Trouble is, people are very uninformed and most of the people we need to reach, will never find the information they need, or be able to make sense of it even if they did. Nuclear just does not have enough promotion.

What's needed is for someone to produce a well-written, catchy book. The posts on this blog and a couple of others put together would make a great, readable book. Make the book available either in paperback or by a cheap PDF download. Then email every politician at the state and local level with an ad for the book.

But you would have to dumb it down a bit.
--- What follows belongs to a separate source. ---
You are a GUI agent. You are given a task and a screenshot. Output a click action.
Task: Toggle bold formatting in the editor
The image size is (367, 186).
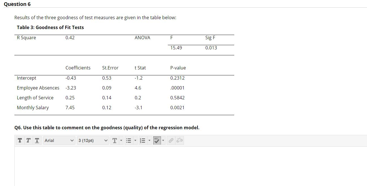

Get yourself an editor who can help you "simplify" it, maybe "dumb" it down to 6th grade level reading skill, so that even a state legislator or a Chicago mayor can understand it.

Nathan2go said...

North Coast,
Here's a free on-line book I recommend: The Nuclear Energy Option, by Bernard Cohen. http://www.phyast.pitt.edu/~blc/book/

It's not exactly light reading, which I believe is a good thing, since facts that are dumbed down tends to be indistiguishable from fiction.

Thanks for another good post. Reading about Lovins' early wrong-headedness makes it easier to understand his present wrong-headedness.

Duncan said...

Charles, I just saw this awesome example of sockpuppetry on treehugger:

Wouldn't want you to miss a chance to go toe-to-toe with RMI, and I'm sure you'll do a better job than I would.